Higher humidity levels have also helped firefighters extinguish or contain all but four large fires which are currently burning in the centre of the country.
  
But with winds expected to pick up and temperatures set to rise, Gualdino said firefighters remained on alert for flare-ups.
  
"Obviously we are very worried about this, with more heat the humidity will drop again and that complicates things," he said.
  
The weather office is forecasting temperatures will hit 42 degrees Celsius in some regions in the interior of Portugal on Wednesday. 

Investigation

Portugese police have so far detained 26 suspected arsonists, and the head of Portugal's judiciary police, Adelino Salvado, said some 400 officers were taking part in the investigation and more arrests were likely to follow in the coming days.
  
He said the arrests had been made since the first major fires broke out in central and northern Portugal in mid-July.
  
Six youths were arrested on Wednesday on suspicion of having set fire to pine forest near the central town of Leiria over the weekend, Salvado said. That fire destroyed 2,500 hectares of land.
  
Asking for help

Earlier, Prime Minister Jose Manuel Durao Barroso's government appealed to the North Atlantic Treaty Organization (NATO) to provide water-dropping aircraft to help fight the fires.
  
But a NATO official in Brussels said on Wednesday it would be difficult for the military alliance to meet Lisbon's request.
  
France, Spain and Italy are also struggling against forest fires as Europe is gripped by heatwave.

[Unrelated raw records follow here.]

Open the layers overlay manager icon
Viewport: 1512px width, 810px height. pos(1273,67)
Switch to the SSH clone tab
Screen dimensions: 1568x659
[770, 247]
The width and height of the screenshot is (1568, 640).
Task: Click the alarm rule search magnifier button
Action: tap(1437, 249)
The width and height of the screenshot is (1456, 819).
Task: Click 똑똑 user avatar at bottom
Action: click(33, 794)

Lisbon declared the fires, which have ravaged more than 50,000 hectares of woodland, a national disaster and said it is seeking financial aid from the European Union. 
      
Electrical company EDP said the fires have destroyed some 2,000 kilometres of power lines and services were likely to be disrupted throughout the country over the next few months.
  
About one-third of Portugal is covered by forest and each year thousands of trees are lost to flames during the hot, dry summer – but this year the flames have not only claimed more than a dozen lives but were probably the result of arson.